Selected extract:

%%

The Glorification of Christmas through History
Margaret Catherine Galitzin
Christmas is the day of the greatest beauty and solemnity in Holy Church. As the great Doctor of the East St. Ephrem observes, all the other days of the year borrow their beauty from this day, and all the other Feasts owe to it their solemnity and loveliness.
Dom Gueranger points out ways in the past that Divine Providence has privileged this day above all the rest of the year and desired certain significant events to take place on it. I have added other noteworthy dates to his list.
The Nativity, The Bedford Hours
I think it is important that Catholics begin to think about how God acts in History. Not all days are equal in Heaven’s Calendar, and Christmas Day – above all others – has a special relevance for all those who adore Jesus Christ the Savior.

%%

Information supplied:
%%

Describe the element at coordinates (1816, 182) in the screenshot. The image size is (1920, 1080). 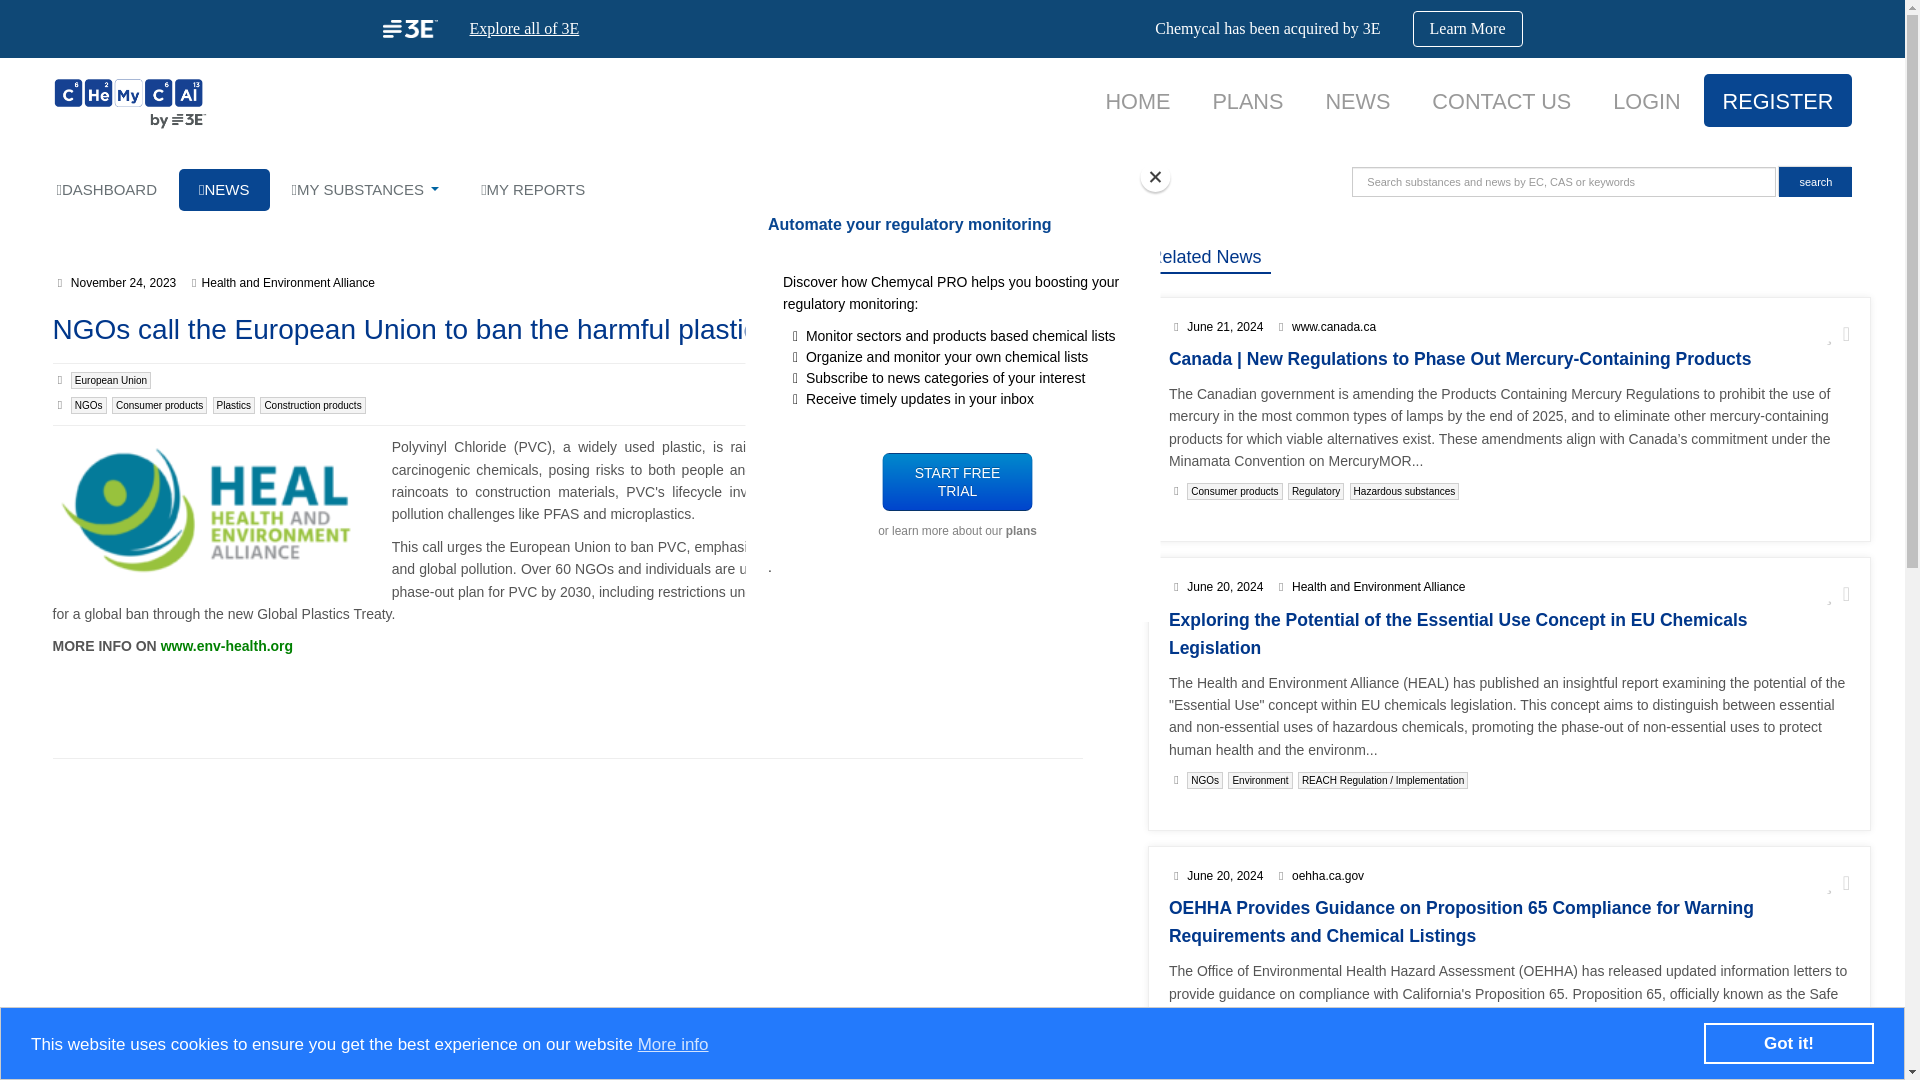
I see `search` at that location.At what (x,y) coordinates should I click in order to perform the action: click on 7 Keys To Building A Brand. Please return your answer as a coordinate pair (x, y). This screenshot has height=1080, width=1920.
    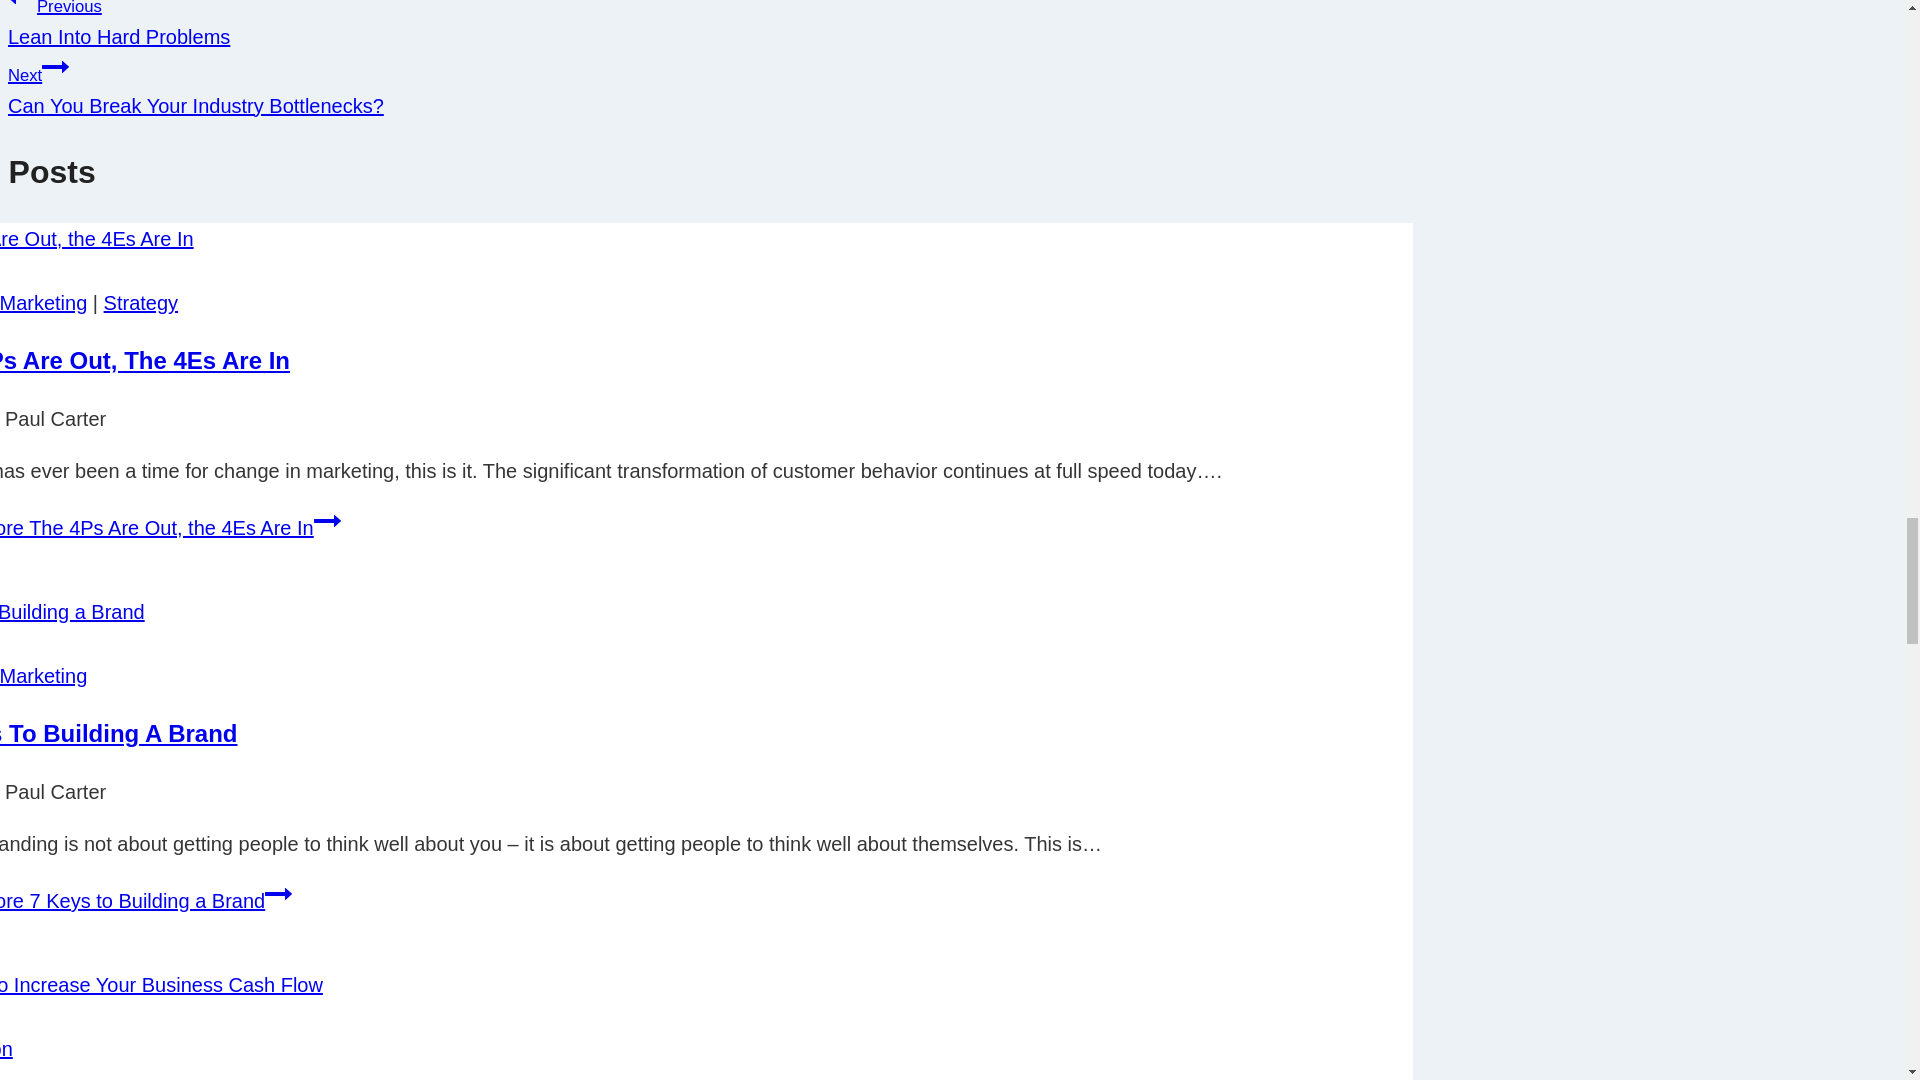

%%

Exercise requirements:
a - Copy out the part of the Christmas article from "Dom Gueranger points" to "to his list.".
b - In the Christmas article, who is called the great Doctor of the East?
c - Keep writing the Christmas article, picking up right after its last sentence.
The data has nothing to do with the Christmas article.

Outputs:
a -
Dom Gueranger points out ways in the past that Divine Providence has privileged this day above all the rest of the year and desired certain significant events to take place on it. I have added other noteworthy dates to his list.

b - St. Ephrem

c -
Now, to impress the nations of Europe of the importance of this day, God, Sovereign Ruler of all things, willed that on Christmas Day the Kingdom of the Franks was founded. At the glorious solemnity of the Holy Christmas Mass in Rheims in the year 496, Clovis was baptized by St. Remigius. "Bow thy head, O Sicambrian. Adore what thou hast burned and burn what thou hast adored," the Bishop said to the founder of the first Catholic nation. And that is what the illustrious Frank proceeded to do.
A century later, England was converted to the true faith by the labors of St. Augustine of Canterbury. On Christmas Day 596 he baptized 10,000 men, not counting women and children, in the city of York. That year the Birthday of Christ counted one nation more as belonging to His Kingdom.
Two hundred year after this, God provided us another glorious event in honor of His Son’s day of birth. In the year 800, at the Basilica in Rome, the Holy Roman Empire was created as St. Leo III crowned Charlemagne Emperor. What a grand event on such a marvelous day!
Charlemagne was crowned Emperor on Christmas 800
Thus began the most illustrious epoch in the History of the West. For God assigned to the Holy Roman Empire the lofty mission of propagating the kingdom of Christ among the barbarian nations and of maintaining the alliance and unity of Europe under that glorious title of Christendom.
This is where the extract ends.